[Assignment A]
Answer these from the quoted statement on Port Arthur below, one per line:
(i) Besides Port Arthur, which places does it name where cruelties were the rule?
(ii) What does it say there has been nowhere?
(iii) What were revealed almost daily?
[Assignment B] Carry on the quoted statement on Port Arthur below, picking up after its final sentence.

[Selected extract]
________________________

“What our troops saw of Chinese barbarity did not begin with Port Arthur nor did it end there. The most atrocious cruelties were the rule at Ping-Yang, Kinchow, and indeed every engagement. Before accepting this reported wantonness of our troops at Port Arthur we must take into consideration what the Japanese troops did before and what they have done since. Nowhere has there been butchery or cruelty, but kindness, moderation and nobility. This in spite of all that our soldiers saw of the fate of their unhappy companions; this in the face of new barbarities that were revealed almost daily. Is this not a credit to our soldiers worthy of national pride and international appreciations?”

________________________

[Data provided]
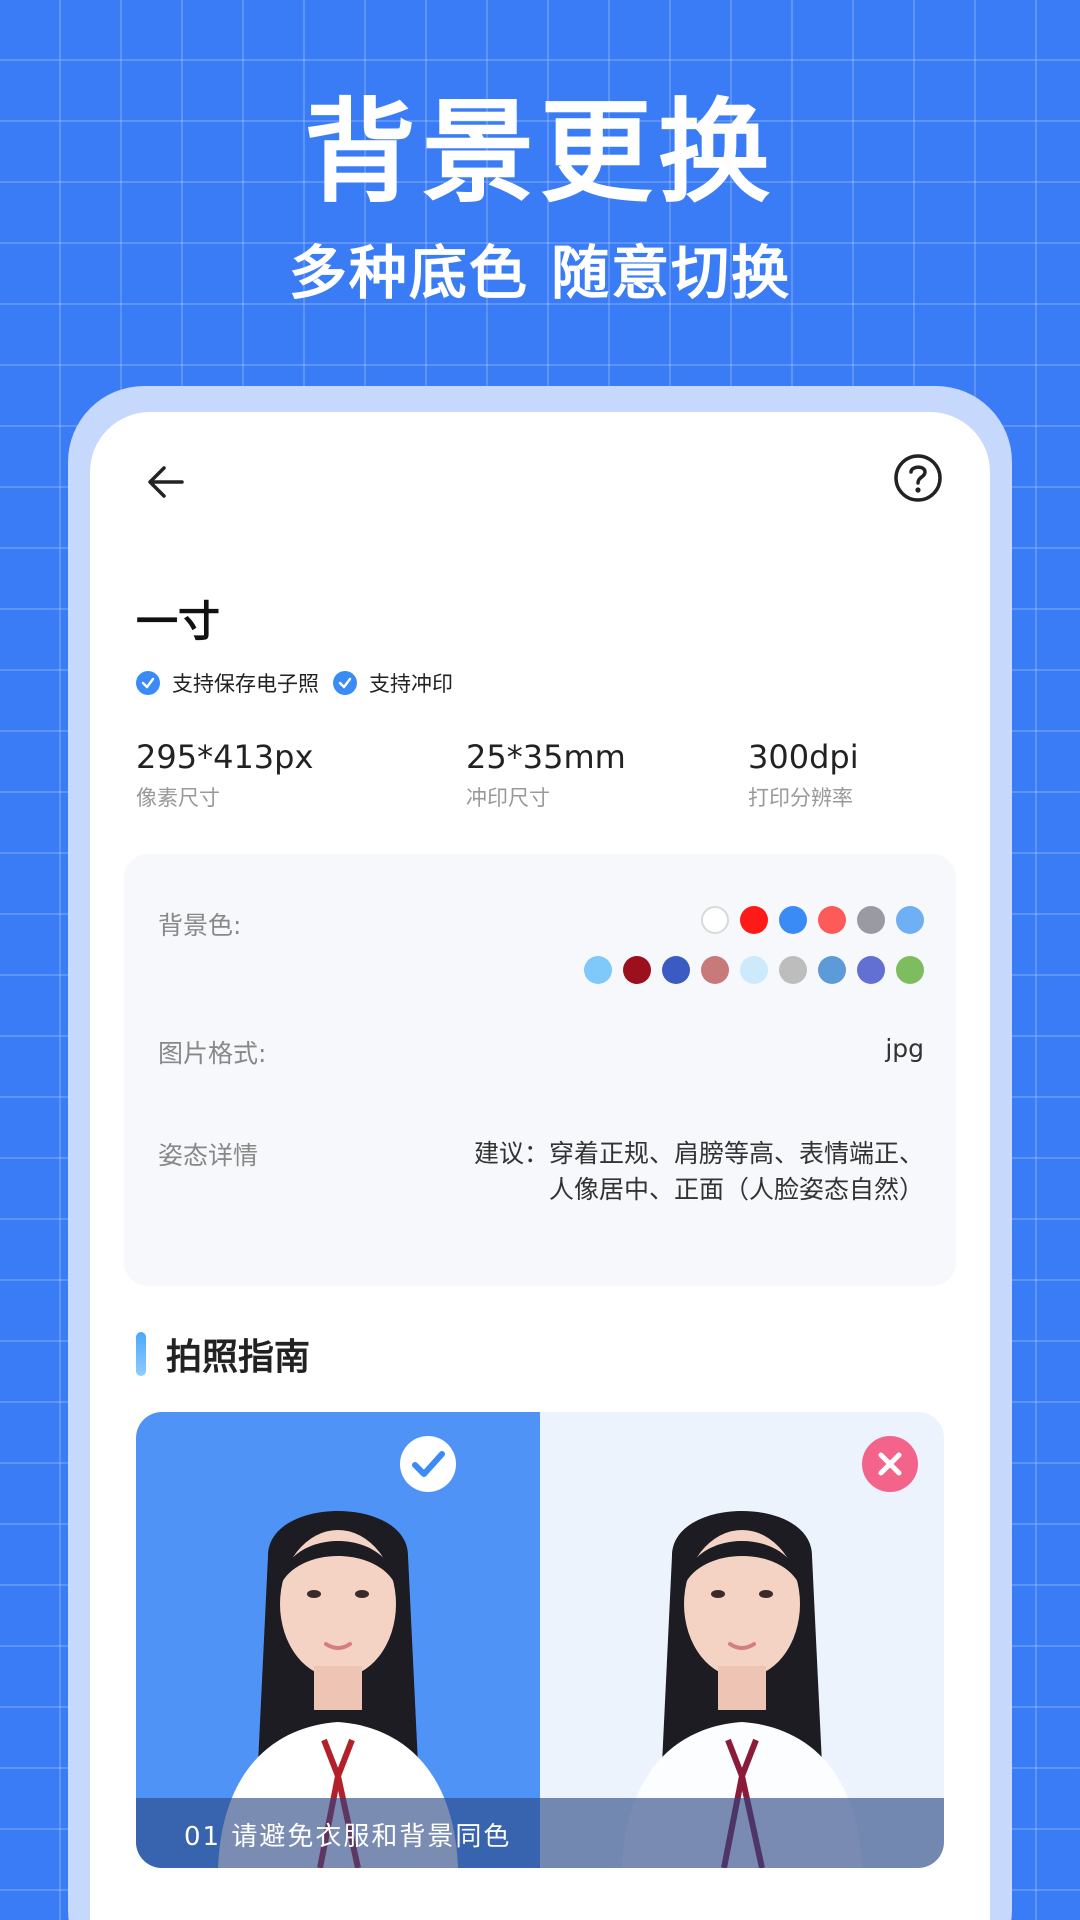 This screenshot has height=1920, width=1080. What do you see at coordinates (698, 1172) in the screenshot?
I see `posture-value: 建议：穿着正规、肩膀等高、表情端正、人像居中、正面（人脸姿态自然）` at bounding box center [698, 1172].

________________________

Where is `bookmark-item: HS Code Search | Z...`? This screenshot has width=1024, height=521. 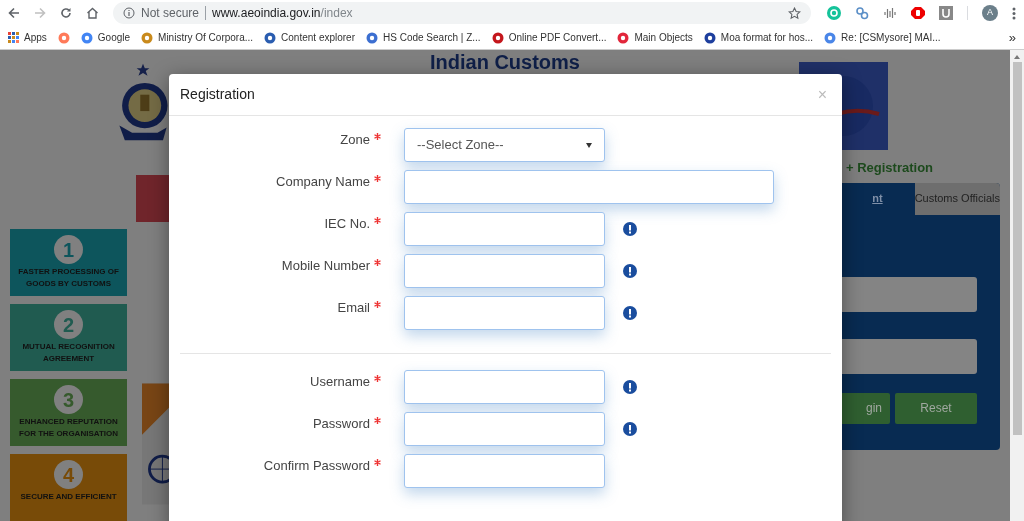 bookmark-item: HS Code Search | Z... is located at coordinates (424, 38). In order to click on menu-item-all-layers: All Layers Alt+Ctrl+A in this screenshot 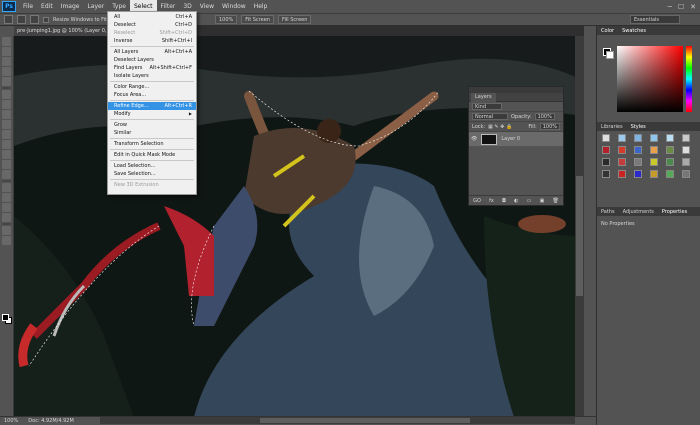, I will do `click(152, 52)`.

________________________

[Exercise response A]
(i) Ping-Yang and Kinchow
(ii) Butchery or cruelty
(iii) New barbarities

[Exercise response B]
The variety of explanations offered to excuse the atrocities was considerable. It was reported from Port Arthur a few days after the charges had been made, that the capture of the place was indeed marked by regrettable excesses, but the offenders were not regular soldiers. It was said that the night after the capture of the stronghold, a number of coolies attached to the army as laborers came into the town from the camps. These men carried swords, in order to obviate the necessity of always having regular troops told off for their protection. Unfortunately they obtained access to some Chinese stores of liquor, and became intoxicated. While in this condition they were reminded of the atrocious cruelties committed by the Chinese upon defenseless Japanese prisoners, and became frenzied. All the coolies practically ran amock, and no Chinamen whom they met was spared. It was declared that some of the coolies were at once arrested, and that Marshal Oyama was already investigating the affair, when he received instructions from imperial headquarters at Hiroshima to institute a rigorous inquiry.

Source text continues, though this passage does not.